* _Directions_
Write out each of the following items exactly as it appears, keeping every line in its original order.

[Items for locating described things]
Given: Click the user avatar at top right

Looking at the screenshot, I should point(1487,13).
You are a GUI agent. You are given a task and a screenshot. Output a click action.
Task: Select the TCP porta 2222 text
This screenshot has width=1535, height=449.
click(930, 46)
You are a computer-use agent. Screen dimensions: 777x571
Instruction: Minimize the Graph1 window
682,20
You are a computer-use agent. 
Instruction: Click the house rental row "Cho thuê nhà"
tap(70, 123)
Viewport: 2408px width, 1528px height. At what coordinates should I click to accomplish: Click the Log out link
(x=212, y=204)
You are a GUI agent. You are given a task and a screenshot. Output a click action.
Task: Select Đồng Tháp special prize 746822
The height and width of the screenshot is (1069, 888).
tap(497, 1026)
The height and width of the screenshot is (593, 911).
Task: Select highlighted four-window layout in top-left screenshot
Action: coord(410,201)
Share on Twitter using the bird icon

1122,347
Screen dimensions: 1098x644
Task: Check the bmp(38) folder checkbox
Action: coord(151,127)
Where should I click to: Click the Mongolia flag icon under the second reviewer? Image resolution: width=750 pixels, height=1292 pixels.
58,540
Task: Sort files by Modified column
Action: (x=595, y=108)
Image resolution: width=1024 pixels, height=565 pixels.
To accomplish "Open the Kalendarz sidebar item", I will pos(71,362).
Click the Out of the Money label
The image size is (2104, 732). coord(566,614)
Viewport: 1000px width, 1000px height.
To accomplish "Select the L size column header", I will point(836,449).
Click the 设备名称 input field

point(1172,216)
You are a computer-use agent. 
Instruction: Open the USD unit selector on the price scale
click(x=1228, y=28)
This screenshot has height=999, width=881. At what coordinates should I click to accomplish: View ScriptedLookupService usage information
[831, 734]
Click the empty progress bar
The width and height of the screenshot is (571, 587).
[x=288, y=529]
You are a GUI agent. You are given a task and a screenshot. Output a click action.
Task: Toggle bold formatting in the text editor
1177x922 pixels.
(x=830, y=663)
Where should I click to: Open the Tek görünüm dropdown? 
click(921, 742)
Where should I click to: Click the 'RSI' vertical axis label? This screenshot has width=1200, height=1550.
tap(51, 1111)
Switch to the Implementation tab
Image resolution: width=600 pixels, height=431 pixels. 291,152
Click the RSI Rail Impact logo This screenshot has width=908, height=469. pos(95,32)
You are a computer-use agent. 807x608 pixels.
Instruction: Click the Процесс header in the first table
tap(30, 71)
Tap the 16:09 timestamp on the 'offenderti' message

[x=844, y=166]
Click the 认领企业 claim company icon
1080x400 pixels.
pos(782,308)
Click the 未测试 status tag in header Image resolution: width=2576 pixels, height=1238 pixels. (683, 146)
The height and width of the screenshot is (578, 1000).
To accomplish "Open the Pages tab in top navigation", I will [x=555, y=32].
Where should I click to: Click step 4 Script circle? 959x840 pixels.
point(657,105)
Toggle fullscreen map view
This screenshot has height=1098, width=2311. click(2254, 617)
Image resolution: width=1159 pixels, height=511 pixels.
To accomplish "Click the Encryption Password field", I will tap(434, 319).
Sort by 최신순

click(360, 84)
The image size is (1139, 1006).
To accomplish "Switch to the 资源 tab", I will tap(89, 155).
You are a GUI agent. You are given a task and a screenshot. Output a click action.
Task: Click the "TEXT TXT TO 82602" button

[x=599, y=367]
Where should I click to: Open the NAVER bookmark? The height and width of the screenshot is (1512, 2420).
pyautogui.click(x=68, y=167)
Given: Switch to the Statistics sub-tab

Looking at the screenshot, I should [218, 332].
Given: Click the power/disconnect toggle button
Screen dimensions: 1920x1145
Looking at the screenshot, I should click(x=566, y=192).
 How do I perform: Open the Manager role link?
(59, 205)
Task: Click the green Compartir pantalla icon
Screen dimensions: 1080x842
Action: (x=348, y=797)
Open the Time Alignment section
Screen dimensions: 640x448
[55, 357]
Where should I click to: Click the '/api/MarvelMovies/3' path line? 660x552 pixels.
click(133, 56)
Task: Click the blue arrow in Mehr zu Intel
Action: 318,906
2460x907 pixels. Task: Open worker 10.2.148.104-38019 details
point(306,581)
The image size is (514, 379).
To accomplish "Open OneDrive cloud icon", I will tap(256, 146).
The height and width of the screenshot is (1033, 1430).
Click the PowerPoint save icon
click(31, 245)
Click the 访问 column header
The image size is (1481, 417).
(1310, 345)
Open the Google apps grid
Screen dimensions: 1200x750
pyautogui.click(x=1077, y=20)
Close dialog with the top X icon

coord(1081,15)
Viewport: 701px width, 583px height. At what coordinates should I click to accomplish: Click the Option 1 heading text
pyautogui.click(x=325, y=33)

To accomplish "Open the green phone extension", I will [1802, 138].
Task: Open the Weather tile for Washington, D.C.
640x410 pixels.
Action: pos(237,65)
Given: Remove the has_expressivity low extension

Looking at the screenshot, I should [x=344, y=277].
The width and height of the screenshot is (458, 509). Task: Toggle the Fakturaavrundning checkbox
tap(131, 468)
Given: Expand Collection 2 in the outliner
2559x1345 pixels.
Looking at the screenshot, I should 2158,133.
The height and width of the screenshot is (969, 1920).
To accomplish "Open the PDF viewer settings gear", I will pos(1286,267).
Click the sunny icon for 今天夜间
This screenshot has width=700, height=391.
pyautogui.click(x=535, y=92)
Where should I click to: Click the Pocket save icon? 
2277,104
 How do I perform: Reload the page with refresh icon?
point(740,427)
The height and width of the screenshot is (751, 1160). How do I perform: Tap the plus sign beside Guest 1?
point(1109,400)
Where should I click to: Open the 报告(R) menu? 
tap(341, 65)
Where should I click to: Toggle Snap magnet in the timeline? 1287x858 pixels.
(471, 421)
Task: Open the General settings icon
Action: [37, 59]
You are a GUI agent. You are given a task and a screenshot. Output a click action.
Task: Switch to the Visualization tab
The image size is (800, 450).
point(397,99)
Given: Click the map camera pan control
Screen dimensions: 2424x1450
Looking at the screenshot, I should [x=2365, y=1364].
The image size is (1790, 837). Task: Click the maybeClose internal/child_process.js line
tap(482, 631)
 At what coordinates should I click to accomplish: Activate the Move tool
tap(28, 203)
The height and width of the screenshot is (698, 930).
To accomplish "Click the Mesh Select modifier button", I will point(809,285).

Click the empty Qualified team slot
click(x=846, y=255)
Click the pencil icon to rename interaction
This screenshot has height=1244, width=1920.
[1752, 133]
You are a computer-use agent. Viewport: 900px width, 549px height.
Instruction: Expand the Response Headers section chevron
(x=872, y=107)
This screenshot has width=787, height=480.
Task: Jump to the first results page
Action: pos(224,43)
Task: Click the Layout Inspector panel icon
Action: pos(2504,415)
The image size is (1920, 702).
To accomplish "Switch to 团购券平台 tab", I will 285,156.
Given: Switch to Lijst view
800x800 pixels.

* _Exercise output_
Given: Click the user avatar at top right

Looking at the screenshot, I should point(1487,13).
You are a GUI agent. You are given a task and a screenshot. Output a click action.
Task: Select the TCP porta 2222 text
This screenshot has width=1535, height=449.
click(930, 46)
You are a computer-use agent. Screen dimensions: 777x571
Instruction: Minimize the Graph1 window
682,20
You are a computer-use agent. 
Instruction: Click the house rental row "Cho thuê nhà"
tap(70, 123)
Viewport: 2408px width, 1528px height. At what coordinates should I click to accomplish: Click the Log out link
(x=212, y=204)
You are a GUI agent. You are given a task and a screenshot. Output a click action.
Task: Select Đồng Tháp special prize 746822
The height and width of the screenshot is (1069, 888).
tap(497, 1026)
The height and width of the screenshot is (593, 911).
Task: Select highlighted four-window layout in top-left screenshot
Action: coord(410,201)
Share on Twitter using the bird icon

1122,347
Screen dimensions: 1098x644
Task: Check the bmp(38) folder checkbox
Action: coord(151,127)
Where should I click to: Click the Mongolia flag icon under the second reviewer? Image resolution: width=750 pixels, height=1292 pixels.
58,540
Task: Sort files by Modified column
Action: (x=595, y=108)
Image resolution: width=1024 pixels, height=565 pixels.
To accomplish "Open the Kalendarz sidebar item", I will pos(71,362).
Click the Out of the Money label
The image size is (2104, 732). coord(566,614)
Viewport: 1000px width, 1000px height.
To accomplish "Select the L size column header", I will point(836,449).
Click the 设备名称 input field

point(1172,216)
You are a computer-use agent. 
Instruction: Open the USD unit selector on the price scale
click(x=1228, y=28)
This screenshot has height=999, width=881. At what coordinates should I click to accomplish: View ScriptedLookupService usage information
[831, 734]
Click the empty progress bar
The width and height of the screenshot is (571, 587).
[x=288, y=529]
You are a GUI agent. You are given a task and a screenshot. Output a click action.
Task: Toggle bold formatting in the text editor
1177x922 pixels.
(x=830, y=663)
Where should I click to: Open the Tek görünüm dropdown? 
click(921, 742)
Where should I click to: Click the 'RSI' vertical axis label? This screenshot has width=1200, height=1550.
tap(51, 1111)
Switch to the Implementation tab
Image resolution: width=600 pixels, height=431 pixels. 291,152
Click the RSI Rail Impact logo This screenshot has width=908, height=469. pos(95,32)
You are a computer-use agent. 807x608 pixels.
Instruction: Click the Процесс header in the first table
tap(30, 71)
Tap the 16:09 timestamp on the 'offenderti' message

[x=844, y=166]
Click the 认领企业 claim company icon
1080x400 pixels.
pos(782,308)
Click the 未测试 status tag in header Image resolution: width=2576 pixels, height=1238 pixels. (683, 146)
The height and width of the screenshot is (578, 1000).
To accomplish "Open the Pages tab in top navigation", I will [x=555, y=32].
Where should I click to: Click step 4 Script circle? 959x840 pixels.
point(657,105)
Toggle fullscreen map view
This screenshot has height=1098, width=2311. click(2254, 617)
Image resolution: width=1159 pixels, height=511 pixels.
To accomplish "Click the Encryption Password field", I will tap(434, 319).
Sort by 최신순

click(360, 84)
The image size is (1139, 1006).
To accomplish "Switch to the 资源 tab", I will tap(89, 155).
You are a GUI agent. You are given a task and a screenshot. Output a click action.
Task: Click the "TEXT TXT TO 82602" button

[x=599, y=367]
Where should I click to: Open the NAVER bookmark? The height and width of the screenshot is (1512, 2420).
pyautogui.click(x=68, y=167)
Given: Switch to the Statistics sub-tab

Looking at the screenshot, I should [218, 332].
Given: Click the power/disconnect toggle button
Screen dimensions: 1920x1145
Looking at the screenshot, I should click(x=566, y=192).
 How do I perform: Open the Manager role link?
(59, 205)
Task: Click the green Compartir pantalla icon
Screen dimensions: 1080x842
Action: (x=348, y=797)
Open the Time Alignment section
Screen dimensions: 640x448
[55, 357]
Where should I click to: Click the '/api/MarvelMovies/3' path line? 660x552 pixels.
click(133, 56)
Task: Click the blue arrow in Mehr zu Intel
Action: 318,906
2460x907 pixels. Task: Open worker 10.2.148.104-38019 details
point(306,581)
The image size is (514, 379).
To accomplish "Open OneDrive cloud icon", I will tap(256, 146).
The height and width of the screenshot is (1033, 1430).
Click the PowerPoint save icon
click(31, 245)
Click the 访问 column header
The image size is (1481, 417).
(1310, 345)
Open the Google apps grid
Screen dimensions: 1200x750
pyautogui.click(x=1077, y=20)
Close dialog with the top X icon

coord(1081,15)
Viewport: 701px width, 583px height. At what coordinates should I click to accomplish: Click the Option 1 heading text
pyautogui.click(x=325, y=33)

To accomplish "Open the green phone extension", I will [1802, 138].
Task: Open the Weather tile for Washington, D.C.
640x410 pixels.
Action: pos(237,65)
Given: Remove the has_expressivity low extension

Looking at the screenshot, I should [x=344, y=277].
The width and height of the screenshot is (458, 509). Task: Toggle the Fakturaavrundning checkbox
tap(131, 468)
Given: Expand Collection 2 in the outliner
2559x1345 pixels.
Looking at the screenshot, I should 2158,133.
The height and width of the screenshot is (969, 1920).
To accomplish "Open the PDF viewer settings gear", I will pos(1286,267).
Click the sunny icon for 今天夜间
This screenshot has width=700, height=391.
pyautogui.click(x=535, y=92)
Where should I click to: Click the Pocket save icon? 
2277,104
 How do I perform: Reload the page with refresh icon?
point(740,427)
The height and width of the screenshot is (751, 1160). How do I perform: Tap the plus sign beside Guest 1?
point(1109,400)
Where should I click to: Open the 报告(R) menu? 
tap(341, 65)
Where should I click to: Toggle Snap magnet in the timeline? 1287x858 pixels.
(471, 421)
Task: Open the General settings icon
Action: [37, 59]
You are a GUI agent. You are given a task and a screenshot. Output a click action.
Task: Switch to the Visualization tab
The image size is (800, 450).
point(397,99)
Given: Click the map camera pan control
Screen dimensions: 2424x1450
Looking at the screenshot, I should [x=2365, y=1364].
The image size is (1790, 837). Task: Click the maybeClose internal/child_process.js line
tap(482, 631)
 At what coordinates should I click to accomplish: Activate the Move tool
tap(28, 203)
The height and width of the screenshot is (698, 930).
To accomplish "Click the Mesh Select modifier button", I will point(809,285).

Click the empty Qualified team slot
click(x=846, y=255)
Click the pencil icon to rename interaction
This screenshot has height=1244, width=1920.
[1752, 133]
You are a computer-use agent. Viewport: 900px width, 549px height.
Instruction: Expand the Response Headers section chevron
(x=872, y=107)
This screenshot has width=787, height=480.
Task: Jump to the first results page
Action: pos(224,43)
Task: Click the Layout Inspector panel icon
Action: pos(2504,415)
The image size is (1920, 702).
To accomplish "Switch to 团购券平台 tab", I will 285,156.
Given: Switch to Lijst view
800x800 pixels.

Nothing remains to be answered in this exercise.